# **CS253 Python Assignment**


### Name: Kantule Ritesh Ramdas
### Roll No: 210488

*   **Importing Libraries**

In [None]:
import pandas as pd
import numpy as np
from sklearn.model_selection import train_test_split
from sklearn.metrics import f1_score
from sklearn.ensemble import RandomForestClassifier
from sklearn.preprocessing import LabelEncoder
from sklearn.preprocessing import MinMaxScaler
from sklearn.svm import SVC
from sklearn.neighbors import KNeighborsClassifier
from sklearn.tree import DecisionTreeClassifier
import matplotlib.pyplot as plt
import seaborn as sns

*   **Data pre-processing**



In [None]:
# Load the dataset
train_df = pd.read_csv("/kaggle/input/who-is-the-real-winner/train.csv")
test_df = pd.read_csv("/kaggle/input/who-is-the-real-winner/test.csv")

In [None]:
# 1. Convert 'Total Assets' and 'Liabilities' columns from crore to lakh
train_df['Total Assets'] = train_df['Total Assets'].apply(lambda x: int(x.split()[0]) * 100 if 'Crore' in x else int(x.split()[0]))
train_df['Liabilities'] = train_df['Liabilities'].apply(lambda x: int(x.split()[0]) * 100 if 'Crore' in x else int(x.split()[0]))
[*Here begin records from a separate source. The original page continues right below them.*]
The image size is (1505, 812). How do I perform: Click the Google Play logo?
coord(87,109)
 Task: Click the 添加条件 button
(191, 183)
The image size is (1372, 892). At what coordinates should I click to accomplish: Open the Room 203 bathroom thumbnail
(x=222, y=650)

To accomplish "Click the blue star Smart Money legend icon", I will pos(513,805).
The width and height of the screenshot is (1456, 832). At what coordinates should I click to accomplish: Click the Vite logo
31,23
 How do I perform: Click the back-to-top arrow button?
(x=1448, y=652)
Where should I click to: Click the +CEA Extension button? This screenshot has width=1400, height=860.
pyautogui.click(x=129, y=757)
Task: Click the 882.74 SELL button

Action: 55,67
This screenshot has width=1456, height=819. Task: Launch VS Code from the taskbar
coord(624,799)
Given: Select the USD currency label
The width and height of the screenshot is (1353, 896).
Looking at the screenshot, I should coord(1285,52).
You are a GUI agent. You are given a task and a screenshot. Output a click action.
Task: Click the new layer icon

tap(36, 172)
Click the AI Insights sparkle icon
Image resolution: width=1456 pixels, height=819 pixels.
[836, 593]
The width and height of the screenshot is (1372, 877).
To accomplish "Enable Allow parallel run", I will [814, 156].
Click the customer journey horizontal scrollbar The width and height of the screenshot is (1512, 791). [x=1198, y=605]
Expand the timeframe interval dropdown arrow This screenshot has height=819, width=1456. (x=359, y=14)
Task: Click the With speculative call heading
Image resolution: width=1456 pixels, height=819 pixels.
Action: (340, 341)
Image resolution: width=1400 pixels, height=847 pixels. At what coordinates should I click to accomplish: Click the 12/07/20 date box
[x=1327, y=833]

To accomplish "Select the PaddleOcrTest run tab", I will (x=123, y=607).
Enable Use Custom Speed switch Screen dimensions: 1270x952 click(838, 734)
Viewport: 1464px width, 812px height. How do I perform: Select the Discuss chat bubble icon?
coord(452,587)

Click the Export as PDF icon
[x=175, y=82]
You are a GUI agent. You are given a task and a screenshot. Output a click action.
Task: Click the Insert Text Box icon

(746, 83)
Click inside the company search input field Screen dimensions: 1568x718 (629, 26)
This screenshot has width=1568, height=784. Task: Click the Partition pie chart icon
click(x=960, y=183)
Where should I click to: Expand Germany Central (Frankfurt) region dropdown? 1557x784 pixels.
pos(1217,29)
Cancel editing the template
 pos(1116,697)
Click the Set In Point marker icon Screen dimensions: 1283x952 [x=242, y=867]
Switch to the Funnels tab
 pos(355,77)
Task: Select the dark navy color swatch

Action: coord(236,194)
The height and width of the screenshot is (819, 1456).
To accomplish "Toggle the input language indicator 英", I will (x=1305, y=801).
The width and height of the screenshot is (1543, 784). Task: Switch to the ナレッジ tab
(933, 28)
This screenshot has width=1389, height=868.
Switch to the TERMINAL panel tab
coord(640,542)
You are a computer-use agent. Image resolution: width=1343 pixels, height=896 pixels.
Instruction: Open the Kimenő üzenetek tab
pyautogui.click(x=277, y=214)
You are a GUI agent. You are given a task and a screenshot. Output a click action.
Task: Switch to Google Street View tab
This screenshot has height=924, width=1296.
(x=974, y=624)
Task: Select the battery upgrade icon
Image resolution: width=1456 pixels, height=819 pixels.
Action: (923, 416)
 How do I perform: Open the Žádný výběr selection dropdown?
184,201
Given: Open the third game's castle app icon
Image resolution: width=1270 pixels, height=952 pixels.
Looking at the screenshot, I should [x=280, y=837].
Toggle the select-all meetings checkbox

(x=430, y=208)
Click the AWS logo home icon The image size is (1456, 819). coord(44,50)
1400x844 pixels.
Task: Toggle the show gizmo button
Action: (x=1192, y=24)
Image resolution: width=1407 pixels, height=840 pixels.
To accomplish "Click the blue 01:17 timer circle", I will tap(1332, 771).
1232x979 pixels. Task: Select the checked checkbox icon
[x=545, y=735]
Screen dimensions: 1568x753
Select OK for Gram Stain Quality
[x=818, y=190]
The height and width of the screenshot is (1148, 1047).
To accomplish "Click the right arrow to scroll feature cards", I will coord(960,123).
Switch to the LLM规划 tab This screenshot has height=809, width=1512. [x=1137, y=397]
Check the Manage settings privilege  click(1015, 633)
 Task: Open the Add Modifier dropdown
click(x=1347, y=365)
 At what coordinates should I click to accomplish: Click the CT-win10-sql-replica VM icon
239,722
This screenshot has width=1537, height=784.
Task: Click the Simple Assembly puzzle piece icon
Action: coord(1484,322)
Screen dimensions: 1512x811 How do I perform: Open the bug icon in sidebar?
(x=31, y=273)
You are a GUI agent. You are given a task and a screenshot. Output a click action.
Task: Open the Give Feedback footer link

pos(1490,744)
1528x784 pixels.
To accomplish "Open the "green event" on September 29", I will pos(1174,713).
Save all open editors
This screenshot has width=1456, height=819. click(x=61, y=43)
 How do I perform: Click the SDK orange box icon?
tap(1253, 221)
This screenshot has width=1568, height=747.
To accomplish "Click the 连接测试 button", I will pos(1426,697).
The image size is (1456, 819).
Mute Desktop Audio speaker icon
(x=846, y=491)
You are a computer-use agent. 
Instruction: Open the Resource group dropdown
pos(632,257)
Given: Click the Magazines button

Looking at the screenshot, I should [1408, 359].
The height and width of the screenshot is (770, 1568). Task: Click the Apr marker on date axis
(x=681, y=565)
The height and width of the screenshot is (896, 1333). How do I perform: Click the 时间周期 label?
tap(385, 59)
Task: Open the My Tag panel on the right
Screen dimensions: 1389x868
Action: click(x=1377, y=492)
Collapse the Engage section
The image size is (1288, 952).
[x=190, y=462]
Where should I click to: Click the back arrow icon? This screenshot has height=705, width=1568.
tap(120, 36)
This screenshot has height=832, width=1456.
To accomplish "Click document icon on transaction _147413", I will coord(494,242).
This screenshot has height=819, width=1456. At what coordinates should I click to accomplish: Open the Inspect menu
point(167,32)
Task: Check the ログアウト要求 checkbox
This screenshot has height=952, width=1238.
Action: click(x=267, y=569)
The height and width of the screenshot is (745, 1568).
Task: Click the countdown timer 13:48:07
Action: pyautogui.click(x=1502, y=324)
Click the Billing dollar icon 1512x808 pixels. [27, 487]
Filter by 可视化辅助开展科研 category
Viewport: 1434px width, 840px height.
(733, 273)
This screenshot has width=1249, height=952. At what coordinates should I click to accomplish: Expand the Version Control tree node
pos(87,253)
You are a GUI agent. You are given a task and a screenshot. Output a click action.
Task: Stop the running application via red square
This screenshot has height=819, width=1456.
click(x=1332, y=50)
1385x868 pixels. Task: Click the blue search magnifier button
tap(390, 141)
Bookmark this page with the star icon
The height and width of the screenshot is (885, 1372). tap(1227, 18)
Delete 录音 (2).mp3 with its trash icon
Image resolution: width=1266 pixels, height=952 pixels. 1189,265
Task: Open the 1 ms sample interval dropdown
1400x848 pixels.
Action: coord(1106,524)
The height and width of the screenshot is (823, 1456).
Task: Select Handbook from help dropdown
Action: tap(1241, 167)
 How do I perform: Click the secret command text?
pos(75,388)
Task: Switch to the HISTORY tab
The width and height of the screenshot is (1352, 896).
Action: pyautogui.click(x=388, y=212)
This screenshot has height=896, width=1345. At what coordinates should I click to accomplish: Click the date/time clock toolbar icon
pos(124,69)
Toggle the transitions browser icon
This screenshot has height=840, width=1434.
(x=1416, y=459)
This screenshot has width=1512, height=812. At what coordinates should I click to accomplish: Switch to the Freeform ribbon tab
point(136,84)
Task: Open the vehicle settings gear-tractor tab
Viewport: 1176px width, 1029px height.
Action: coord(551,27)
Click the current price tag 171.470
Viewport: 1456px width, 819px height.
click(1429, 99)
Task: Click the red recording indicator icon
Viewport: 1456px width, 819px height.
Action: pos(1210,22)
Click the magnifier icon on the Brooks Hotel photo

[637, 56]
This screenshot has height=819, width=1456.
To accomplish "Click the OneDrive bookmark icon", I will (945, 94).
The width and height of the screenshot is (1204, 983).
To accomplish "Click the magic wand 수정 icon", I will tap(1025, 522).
# 2. Handle missing values if any
train_df.fillna(0, inplace=True)

In [None]:
# Apply min-max normalization to 'Total Assets' and 'Liabilities' columns
scaler = MinMaxScaler()
train_df[['Total Assets', 'Liabilities', 'Criminal Case']] = scaler.fit_transform(train_df[['Total Assets', 'Liabilities', 'Criminal Case']])

In [None]:
train_df.head()

In [None]:
# Apply one-hot encoding to 'Party' and 'Education' columns
train_df = pd.get_dummies(train_df, columns=['Party', 'state'])

In [None]:
train_df.head()

In [None]:
# Check for non-numeric columns
non_numeric_columns = train_df.select_dtypes(exclude=['number']).columns
print(non_numeric_columns)

In [None]:
# Split the dataset into features (X) and target variable (y)
X = train_df.drop(columns=['Candidate', 'Education', 'Constituency ∇'])  # Excluding one dummy column to avoid multicollinearity
y = train_df[['Education']]   # Target variable

### **Model selection (RandomForest)**

In [None]:
# Initialize and train Random Forest Classifier with best parameters
model = RandomForestClassifier(n_estimators=300, max_depth=20, min_samples_split=5, min_samples_leaf=1)
model.fit(X_train, y_train)

In [None]:
# Preprocess test data
test_df['Total Assets'] = test_df['Total Assets'].apply(lambda x: int(x.split()[0]) * 100 if 'Crore' in x else int(x.split()[0]))
test_df['Liabilities'] = test_df['Liabilities'].apply(lambda x: int(x.split()[0]) * 100 if 'Crore' in x else int(x.split()[0]))
test_df.fillna(0, inplace=True)
test_df[['Total Assets', 'Liabilities', 'Criminal Case']] = scaler.transform(test_df[['Total Assets', 'Liabilities', 'Criminal Case']])
test_df = pd.get_dummies(test_df, columns=['Party', 'state'])

In [None]:
# Split test data into features (X_test)
X_test = test_df.drop(columns=['Candidate', 'Constituency ∇'])  # Exclude columns not used in training

# Predict Education using the trained model
y_pred_test = model.predict(X_test)

* **Output as submission.csv**

In [None]:
# Create DataFrame with ID and predicted Education
output_df = pd.DataFrame({'ID': test_df['ID'], 'Education': y_pred_test})

# Save DataFrame to CSV
output_df.to_csv('/kaggle/working/submission.csv', index=False)

## **Data Visualization**

In [None]:
# Load the dataset
train_df = pd.read_csv("/kaggle/input/who-is-the-real-winner/train.csv")
# test_df = pd.read_csv("/content/drive/MyDrive/Colab Notebooks/Python Assignment data/test.csv")

In [None]:
# 1. Convert 'Total Assets' and 'Liabilities' columns from crore to lakh
train_df['Total Assets'] = train_df['Total Assets'].apply(lambda x: int(x.split()[0]) * 100 if 'Crore' in x else int(x.split()[0]))
train_df['Liabilities'] = train_df['Liabilities'].apply(lambda x: int(x.split()[0]) * 100 if 'Crore' in x else int(x.split()[0]))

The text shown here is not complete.